Потом Славка наведался и пожил с нами. Он уходил со мной в лес, и когда телята паслись спокойно, я читал вслух «Отверженные» Гюго из колхозной библиотеки или мы разыскивали бандитскую землянку, о которой прошлой осенью рассказывал охотник Иван Скворцов. Даже лопату с собой носили. Каждая ямка, впадина в лесу настораживали нас: вдруг это обвалившаяся землянка.

Вечерами мы с ним примащивались на краю обрывистого берега Емельяшевки, и я играл, что мог, на клубной мандолине, а по реке далеко-далеко неслись звуки музыки. Славке нравилась моя игра — с открытым ртом слушал. А мне хотелось лететь самому за этими звуками куда-то далеко. Пожалуй, туда, где теперь находился Коля. Скучал я по нему. Ведь столько с ним бок о бок прожито, столько перенесено всякого — и ни одного обидного слова. Хоть кто заскучал бы.

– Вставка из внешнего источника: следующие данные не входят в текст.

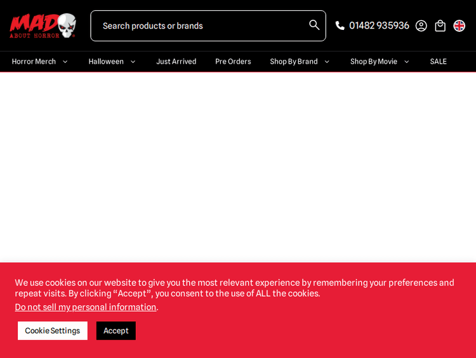
Task: Click the Halloween menu text label
Action: (106, 62)
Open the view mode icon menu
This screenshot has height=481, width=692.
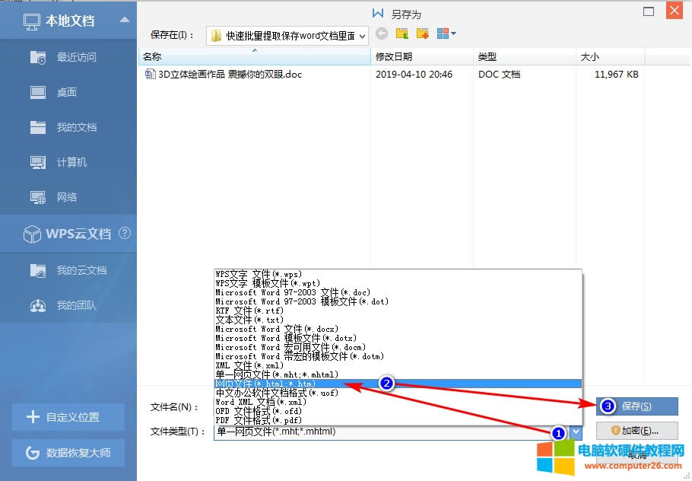pyautogui.click(x=446, y=34)
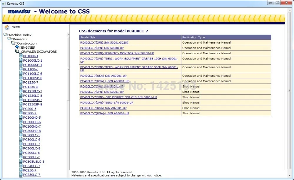
Task: Collapse the CRAWLER EXCAVATORS tree node
Action: (17, 52)
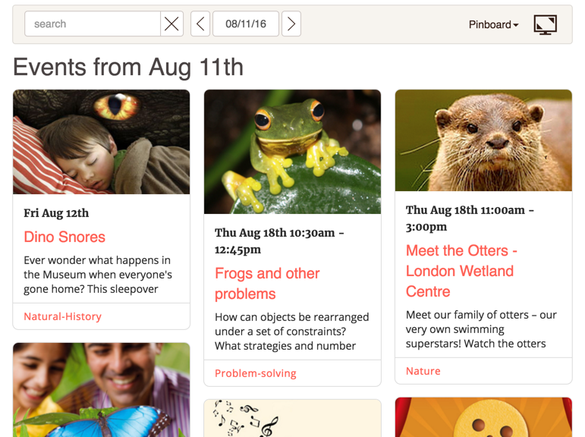Open the Dino Snores event link

click(x=64, y=237)
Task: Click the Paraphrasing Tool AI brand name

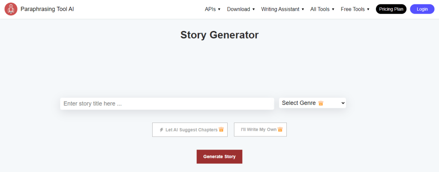Action: 47,9
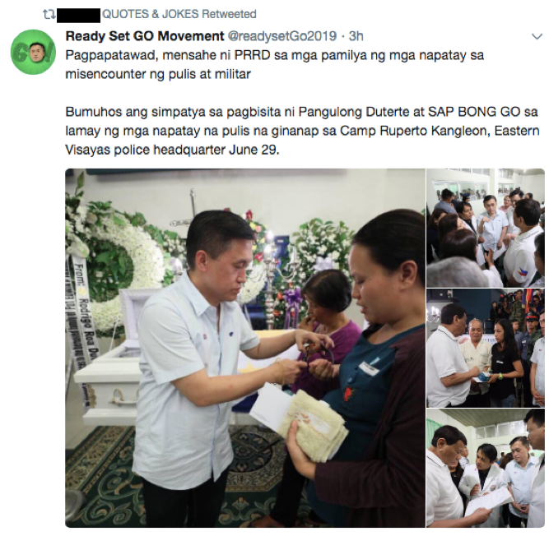Expand the tweet options chevron
Viewport: 549px width, 536px height.
click(x=537, y=36)
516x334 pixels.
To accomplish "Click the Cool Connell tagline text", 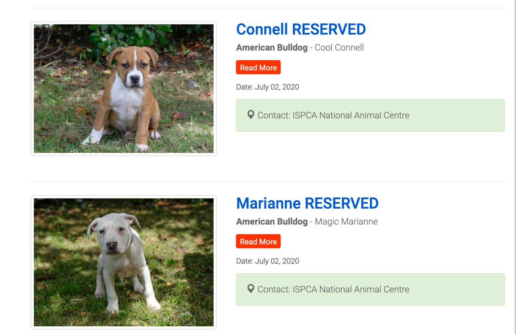I will (339, 47).
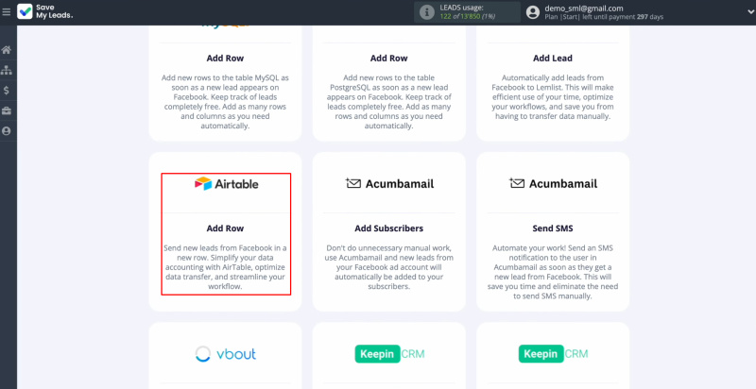Select the Airtable Add Row card

(x=226, y=233)
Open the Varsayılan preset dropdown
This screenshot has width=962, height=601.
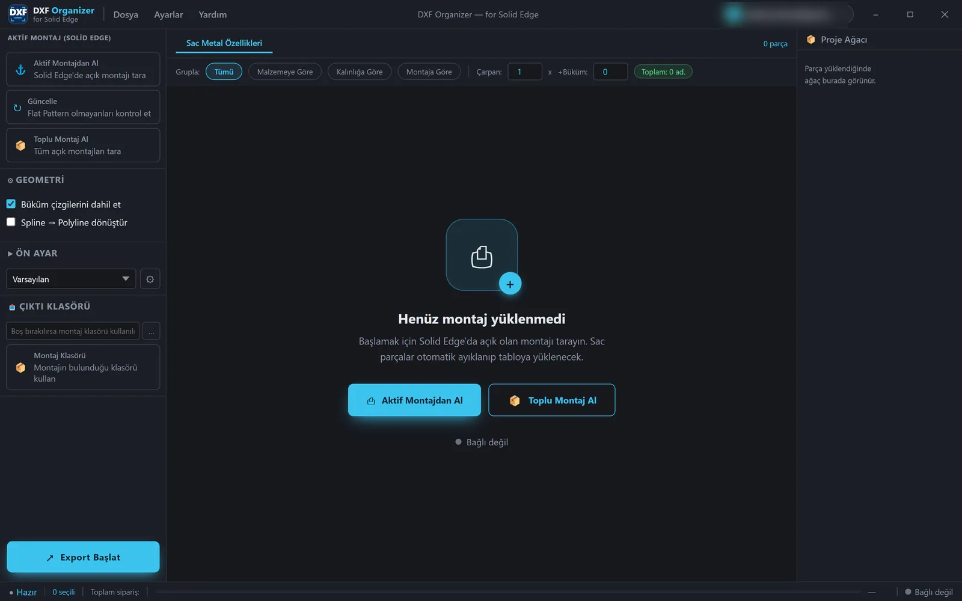(71, 279)
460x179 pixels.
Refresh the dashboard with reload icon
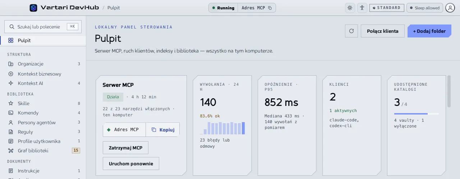tap(351, 31)
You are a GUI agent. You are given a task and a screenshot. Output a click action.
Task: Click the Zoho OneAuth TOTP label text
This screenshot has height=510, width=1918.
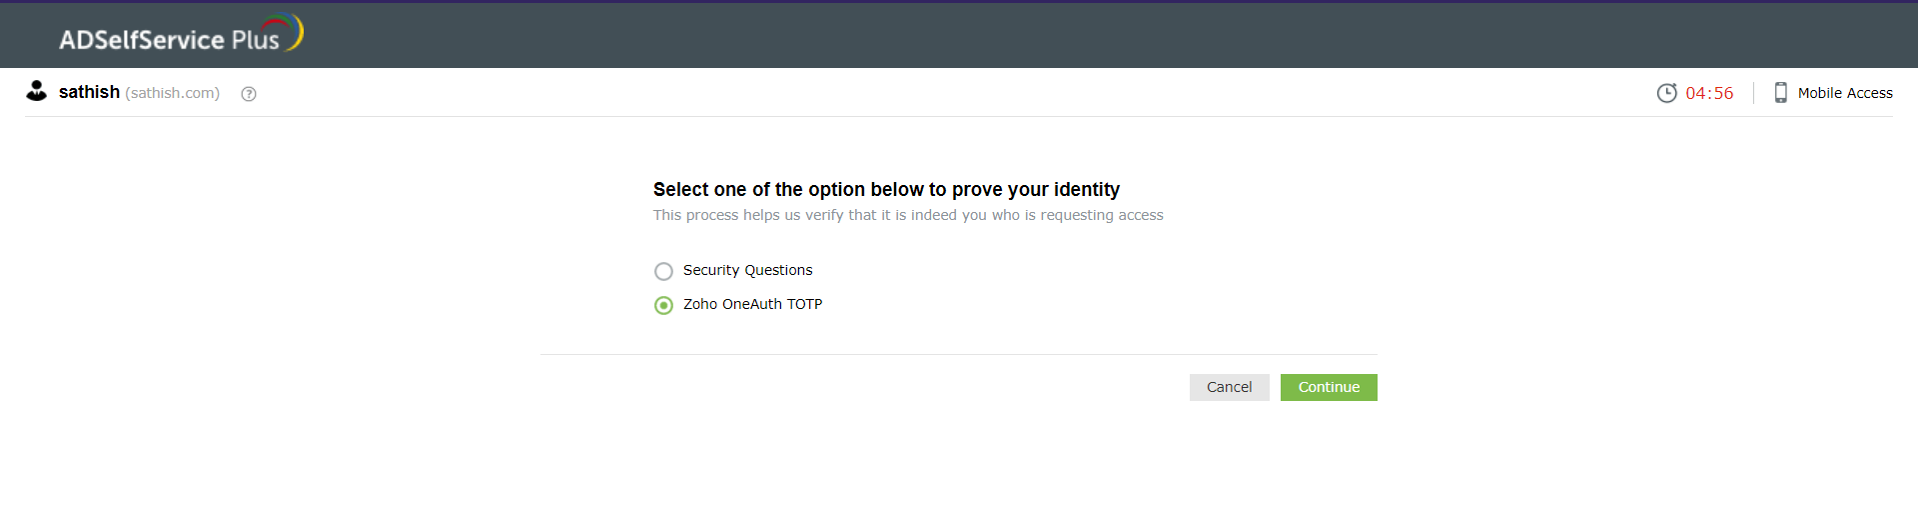click(752, 304)
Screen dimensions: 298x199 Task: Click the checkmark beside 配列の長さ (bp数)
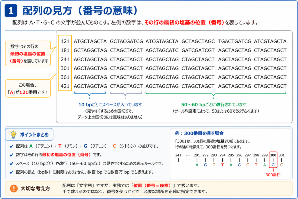[x=11, y=172]
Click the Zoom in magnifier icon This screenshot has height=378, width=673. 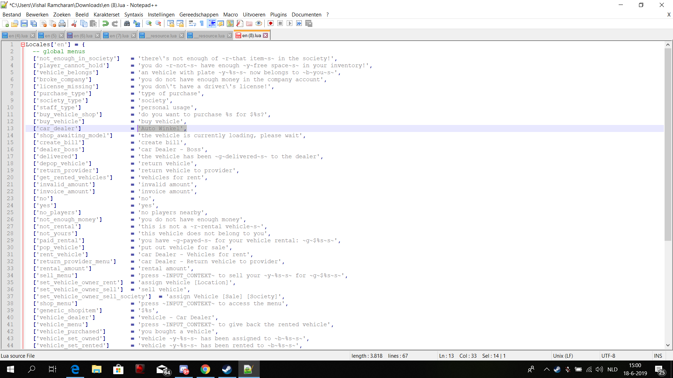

А у Славки в то лето особая забота появилась. Я в лесу, недалеко от избушки, чуть на тетерку не наступил. Она сорвалась с гнезда — и бежать с растопыренными крыльями, ровно подбитая. Это она меня от гнезда отводила. Кто не знает этой птичьей хитрости? Думает, побежит человек догонять ее и гнездо потеряет. В гнезде лежали веснушчатые яйца. Я показал его Славке, и он стал заботиться о тетерке, корм носил. Может, она корм съедала, может, грызун какой — мы не знали. Но нам все равно было приятно — думалось, что тетерка. Славка каждый день навещал ее, она уже привыкла и не убегала из гнезда, спокойно высиживала своих тетеревят. В первый проливной дождь Славке жалко стало тетерку, он решил приладить над гнездом крышу из бересты, но отец отговорил: птица может насовсем гнездо покинуть из-за крыши.

Все еще убитый горем отец отыскал далеко от Ивкино, за рекой, маломальскую траву (мышь пробежит — видно). Колхоз ту траву бросовой посчитал, а он решил лучшие места выкосить. Ушел на неделю. Ночевал в бараке на бугре под Чулино у пастуха старика Забелы, который тоже от нашего колхоза пас телят, но только телок.

Мы со Славкой вдвоем жили. Непривычно было без отца, да и хлопотно: сами еду на костре готовили, дрова сухие добывали, прибирали в избушке и возле нее, мыли посуду на реке. Да мало ли забот по дому? А еще надо утром не проспать. IIри отце, бывало, пригонишь телят в знойный полдень и бултых в реку, купаешься, сколько тебе захочется. А теперь мне не до купания стало, не до развлечений — хозяином остался как-никак.